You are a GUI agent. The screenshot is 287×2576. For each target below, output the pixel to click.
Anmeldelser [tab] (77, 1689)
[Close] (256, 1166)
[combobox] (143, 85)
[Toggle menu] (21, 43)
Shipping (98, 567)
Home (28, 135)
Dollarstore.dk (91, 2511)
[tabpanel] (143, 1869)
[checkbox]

**TASK PROMPT**. Every record above is to be transcribed exactly as written.

**TASK SOLUTION**.
You are a GUI agent. The screenshot is 287×2576. For each target below, output the pixel to click.
Anmeldelser [tab] (77, 1689)
[Close] (256, 1166)
[combobox] (143, 85)
[Toggle menu] (21, 43)
Shipping (98, 567)
Home (28, 135)
Dollarstore.dk (91, 2511)
[tabpanel] (143, 1869)
[checkbox]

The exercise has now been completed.